Task prompt: What lines of the data hold the string "page"? Pull each one out.

Data shown:

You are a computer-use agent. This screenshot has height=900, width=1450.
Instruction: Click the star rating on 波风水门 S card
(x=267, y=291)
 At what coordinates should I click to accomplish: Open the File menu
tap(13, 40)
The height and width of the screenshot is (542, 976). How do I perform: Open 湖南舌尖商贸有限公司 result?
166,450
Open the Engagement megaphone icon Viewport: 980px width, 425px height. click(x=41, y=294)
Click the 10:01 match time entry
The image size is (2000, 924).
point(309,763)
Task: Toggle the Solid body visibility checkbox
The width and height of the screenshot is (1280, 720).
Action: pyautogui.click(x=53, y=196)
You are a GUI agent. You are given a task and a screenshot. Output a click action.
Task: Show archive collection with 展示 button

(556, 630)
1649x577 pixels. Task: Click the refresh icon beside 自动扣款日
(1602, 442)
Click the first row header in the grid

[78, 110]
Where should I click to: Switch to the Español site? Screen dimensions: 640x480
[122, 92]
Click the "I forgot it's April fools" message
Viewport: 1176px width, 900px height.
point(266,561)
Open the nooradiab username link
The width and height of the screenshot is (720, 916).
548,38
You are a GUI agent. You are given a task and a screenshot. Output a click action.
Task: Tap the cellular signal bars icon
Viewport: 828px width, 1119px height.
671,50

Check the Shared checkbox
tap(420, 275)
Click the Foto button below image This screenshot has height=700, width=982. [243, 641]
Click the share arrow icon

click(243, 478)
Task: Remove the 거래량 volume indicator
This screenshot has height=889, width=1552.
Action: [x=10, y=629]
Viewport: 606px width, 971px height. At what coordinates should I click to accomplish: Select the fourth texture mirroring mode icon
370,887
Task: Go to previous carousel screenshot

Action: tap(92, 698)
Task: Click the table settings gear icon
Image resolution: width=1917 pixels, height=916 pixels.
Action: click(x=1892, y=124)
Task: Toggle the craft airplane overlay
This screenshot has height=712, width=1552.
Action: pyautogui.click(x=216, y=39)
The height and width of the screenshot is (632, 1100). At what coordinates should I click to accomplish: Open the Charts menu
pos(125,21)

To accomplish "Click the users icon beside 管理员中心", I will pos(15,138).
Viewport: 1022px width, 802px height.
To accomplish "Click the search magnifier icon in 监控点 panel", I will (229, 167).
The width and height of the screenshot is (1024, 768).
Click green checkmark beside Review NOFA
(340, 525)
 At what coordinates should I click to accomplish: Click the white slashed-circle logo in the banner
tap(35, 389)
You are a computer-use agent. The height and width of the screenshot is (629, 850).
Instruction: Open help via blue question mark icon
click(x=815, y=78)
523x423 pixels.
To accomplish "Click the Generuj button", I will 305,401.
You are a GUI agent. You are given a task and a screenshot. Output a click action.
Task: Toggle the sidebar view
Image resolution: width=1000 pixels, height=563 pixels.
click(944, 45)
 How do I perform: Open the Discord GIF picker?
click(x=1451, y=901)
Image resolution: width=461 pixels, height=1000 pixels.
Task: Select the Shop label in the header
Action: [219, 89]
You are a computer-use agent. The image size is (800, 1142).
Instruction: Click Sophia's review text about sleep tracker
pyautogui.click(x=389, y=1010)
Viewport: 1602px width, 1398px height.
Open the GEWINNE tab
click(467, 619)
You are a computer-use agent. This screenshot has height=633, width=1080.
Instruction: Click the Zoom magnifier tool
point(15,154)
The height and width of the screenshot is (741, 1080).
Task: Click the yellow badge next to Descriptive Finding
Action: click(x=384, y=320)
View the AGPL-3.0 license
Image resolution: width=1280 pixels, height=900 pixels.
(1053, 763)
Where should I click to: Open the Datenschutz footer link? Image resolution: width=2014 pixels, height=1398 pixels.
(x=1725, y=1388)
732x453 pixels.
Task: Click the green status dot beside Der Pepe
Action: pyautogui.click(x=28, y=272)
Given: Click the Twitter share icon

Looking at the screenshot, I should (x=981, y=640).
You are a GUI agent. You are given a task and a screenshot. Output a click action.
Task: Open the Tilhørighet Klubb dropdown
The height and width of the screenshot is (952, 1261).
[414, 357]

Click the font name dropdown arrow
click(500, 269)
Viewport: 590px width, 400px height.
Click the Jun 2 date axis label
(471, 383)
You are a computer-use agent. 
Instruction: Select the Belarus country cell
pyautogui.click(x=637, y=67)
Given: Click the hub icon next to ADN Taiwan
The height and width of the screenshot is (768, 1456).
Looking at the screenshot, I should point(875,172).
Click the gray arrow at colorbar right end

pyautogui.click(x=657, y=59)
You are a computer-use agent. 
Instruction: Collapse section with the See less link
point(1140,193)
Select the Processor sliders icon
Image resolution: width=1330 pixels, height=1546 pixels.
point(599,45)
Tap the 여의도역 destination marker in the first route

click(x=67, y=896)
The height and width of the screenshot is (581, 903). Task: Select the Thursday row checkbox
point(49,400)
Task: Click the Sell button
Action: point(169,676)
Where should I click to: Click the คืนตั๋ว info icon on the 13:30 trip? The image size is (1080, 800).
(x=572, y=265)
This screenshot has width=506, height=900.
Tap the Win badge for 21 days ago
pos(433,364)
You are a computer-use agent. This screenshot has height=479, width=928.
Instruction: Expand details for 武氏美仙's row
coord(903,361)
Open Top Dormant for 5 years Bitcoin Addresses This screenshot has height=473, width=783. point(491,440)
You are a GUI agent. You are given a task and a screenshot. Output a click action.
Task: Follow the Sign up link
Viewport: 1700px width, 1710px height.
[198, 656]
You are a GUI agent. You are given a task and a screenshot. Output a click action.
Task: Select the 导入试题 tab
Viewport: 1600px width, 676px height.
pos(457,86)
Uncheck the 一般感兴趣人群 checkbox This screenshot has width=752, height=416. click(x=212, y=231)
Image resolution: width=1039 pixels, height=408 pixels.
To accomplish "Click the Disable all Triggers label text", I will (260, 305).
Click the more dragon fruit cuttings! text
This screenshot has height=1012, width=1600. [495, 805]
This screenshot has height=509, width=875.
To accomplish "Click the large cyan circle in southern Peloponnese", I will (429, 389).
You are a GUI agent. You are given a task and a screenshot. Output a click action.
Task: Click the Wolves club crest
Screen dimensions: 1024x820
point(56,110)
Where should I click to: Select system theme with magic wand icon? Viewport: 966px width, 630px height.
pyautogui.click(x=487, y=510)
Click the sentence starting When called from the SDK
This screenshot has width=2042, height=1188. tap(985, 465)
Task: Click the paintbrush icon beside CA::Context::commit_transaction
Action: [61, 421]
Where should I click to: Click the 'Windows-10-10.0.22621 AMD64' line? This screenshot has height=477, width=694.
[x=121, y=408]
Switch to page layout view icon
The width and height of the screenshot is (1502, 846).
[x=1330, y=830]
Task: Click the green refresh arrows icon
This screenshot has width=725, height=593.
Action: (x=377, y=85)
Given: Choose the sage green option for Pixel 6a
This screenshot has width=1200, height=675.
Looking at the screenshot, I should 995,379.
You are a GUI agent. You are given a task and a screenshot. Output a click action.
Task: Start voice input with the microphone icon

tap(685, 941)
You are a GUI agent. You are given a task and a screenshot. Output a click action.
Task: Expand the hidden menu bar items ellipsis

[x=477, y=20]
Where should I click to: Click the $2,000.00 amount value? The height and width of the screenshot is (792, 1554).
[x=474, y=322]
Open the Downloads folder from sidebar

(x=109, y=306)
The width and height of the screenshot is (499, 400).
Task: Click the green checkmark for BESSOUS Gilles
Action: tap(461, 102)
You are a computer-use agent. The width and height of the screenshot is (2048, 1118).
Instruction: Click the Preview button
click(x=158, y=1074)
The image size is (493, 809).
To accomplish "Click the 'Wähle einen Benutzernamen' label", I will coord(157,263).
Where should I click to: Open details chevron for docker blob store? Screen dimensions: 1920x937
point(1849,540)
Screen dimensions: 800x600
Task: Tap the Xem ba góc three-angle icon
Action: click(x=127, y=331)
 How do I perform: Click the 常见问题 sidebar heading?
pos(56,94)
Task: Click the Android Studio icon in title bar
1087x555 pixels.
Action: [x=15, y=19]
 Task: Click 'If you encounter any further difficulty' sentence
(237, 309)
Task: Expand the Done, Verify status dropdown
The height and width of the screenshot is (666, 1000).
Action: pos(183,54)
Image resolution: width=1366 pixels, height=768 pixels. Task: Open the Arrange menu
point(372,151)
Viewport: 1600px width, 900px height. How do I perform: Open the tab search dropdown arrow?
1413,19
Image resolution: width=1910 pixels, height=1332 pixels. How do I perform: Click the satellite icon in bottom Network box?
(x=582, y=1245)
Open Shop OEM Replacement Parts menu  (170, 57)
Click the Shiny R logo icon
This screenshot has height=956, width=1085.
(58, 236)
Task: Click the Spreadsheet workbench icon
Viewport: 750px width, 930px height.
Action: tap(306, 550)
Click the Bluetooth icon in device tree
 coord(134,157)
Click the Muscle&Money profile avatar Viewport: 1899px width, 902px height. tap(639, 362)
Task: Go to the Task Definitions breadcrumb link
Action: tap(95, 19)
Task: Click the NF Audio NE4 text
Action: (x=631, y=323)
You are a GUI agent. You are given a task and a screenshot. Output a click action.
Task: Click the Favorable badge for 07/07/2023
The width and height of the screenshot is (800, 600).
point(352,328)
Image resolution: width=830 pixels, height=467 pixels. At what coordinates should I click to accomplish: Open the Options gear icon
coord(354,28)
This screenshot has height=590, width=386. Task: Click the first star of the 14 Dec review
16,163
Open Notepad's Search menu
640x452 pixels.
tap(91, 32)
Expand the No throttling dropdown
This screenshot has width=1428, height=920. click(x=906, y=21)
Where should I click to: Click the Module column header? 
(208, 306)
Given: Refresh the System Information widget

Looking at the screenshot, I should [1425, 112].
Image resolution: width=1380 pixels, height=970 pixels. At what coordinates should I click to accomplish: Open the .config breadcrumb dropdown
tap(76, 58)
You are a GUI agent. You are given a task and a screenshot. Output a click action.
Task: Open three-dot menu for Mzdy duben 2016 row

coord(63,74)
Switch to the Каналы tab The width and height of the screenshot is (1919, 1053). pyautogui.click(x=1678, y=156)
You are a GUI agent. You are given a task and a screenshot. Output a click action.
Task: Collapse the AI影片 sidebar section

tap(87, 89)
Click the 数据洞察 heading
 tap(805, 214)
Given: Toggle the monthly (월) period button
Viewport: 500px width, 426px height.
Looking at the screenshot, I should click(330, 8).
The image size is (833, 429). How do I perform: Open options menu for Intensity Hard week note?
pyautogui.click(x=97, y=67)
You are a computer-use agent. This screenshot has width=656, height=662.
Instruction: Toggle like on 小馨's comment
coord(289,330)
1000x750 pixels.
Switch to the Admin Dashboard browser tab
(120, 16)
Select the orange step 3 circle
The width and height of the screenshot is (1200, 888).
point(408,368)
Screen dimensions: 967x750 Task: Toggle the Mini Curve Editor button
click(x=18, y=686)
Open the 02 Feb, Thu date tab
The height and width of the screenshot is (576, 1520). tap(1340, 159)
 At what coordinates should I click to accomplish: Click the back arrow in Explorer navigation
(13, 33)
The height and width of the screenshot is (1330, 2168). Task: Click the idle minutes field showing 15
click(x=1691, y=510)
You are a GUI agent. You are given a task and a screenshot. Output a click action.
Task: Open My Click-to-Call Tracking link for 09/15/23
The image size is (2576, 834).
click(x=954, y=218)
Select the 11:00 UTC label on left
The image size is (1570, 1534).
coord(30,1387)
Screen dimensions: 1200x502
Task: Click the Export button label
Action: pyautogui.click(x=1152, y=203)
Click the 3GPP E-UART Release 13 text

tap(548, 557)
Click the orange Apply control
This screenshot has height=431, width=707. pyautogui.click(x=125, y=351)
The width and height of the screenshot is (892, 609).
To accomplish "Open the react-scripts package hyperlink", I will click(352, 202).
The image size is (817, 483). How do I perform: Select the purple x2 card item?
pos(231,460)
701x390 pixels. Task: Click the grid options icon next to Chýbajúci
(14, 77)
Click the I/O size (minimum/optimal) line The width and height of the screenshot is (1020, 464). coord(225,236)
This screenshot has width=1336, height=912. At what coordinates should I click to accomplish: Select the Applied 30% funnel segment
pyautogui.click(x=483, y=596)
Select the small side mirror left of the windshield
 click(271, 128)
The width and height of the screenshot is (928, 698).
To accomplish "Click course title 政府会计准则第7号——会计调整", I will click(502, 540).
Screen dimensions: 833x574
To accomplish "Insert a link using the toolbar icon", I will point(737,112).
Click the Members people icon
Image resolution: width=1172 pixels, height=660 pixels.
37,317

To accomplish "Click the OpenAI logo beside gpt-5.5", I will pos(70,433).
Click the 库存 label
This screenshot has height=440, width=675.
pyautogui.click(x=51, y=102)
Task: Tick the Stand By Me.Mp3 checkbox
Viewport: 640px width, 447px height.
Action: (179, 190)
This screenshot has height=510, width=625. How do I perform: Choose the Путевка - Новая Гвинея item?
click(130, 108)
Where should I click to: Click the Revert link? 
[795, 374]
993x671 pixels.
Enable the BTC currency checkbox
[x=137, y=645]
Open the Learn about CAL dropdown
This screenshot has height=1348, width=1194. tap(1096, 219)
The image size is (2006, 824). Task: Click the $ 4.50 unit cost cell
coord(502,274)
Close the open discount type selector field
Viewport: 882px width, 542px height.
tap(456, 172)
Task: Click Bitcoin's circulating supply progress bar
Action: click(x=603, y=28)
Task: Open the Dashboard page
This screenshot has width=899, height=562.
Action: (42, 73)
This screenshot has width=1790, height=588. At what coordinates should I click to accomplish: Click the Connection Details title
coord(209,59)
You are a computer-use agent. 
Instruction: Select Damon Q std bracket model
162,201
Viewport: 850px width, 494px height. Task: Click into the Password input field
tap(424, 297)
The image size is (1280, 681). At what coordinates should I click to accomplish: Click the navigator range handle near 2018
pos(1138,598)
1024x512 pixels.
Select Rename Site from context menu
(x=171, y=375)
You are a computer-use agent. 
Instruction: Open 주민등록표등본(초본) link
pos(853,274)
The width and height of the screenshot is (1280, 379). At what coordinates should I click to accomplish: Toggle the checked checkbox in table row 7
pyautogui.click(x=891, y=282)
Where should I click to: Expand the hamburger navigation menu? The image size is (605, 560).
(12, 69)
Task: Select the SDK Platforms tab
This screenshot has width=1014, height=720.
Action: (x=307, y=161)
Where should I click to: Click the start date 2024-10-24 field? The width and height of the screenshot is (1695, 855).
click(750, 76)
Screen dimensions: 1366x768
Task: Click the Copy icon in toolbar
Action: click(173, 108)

Written answer:
Switch to page layout view icon
Task: Open the Dashboard page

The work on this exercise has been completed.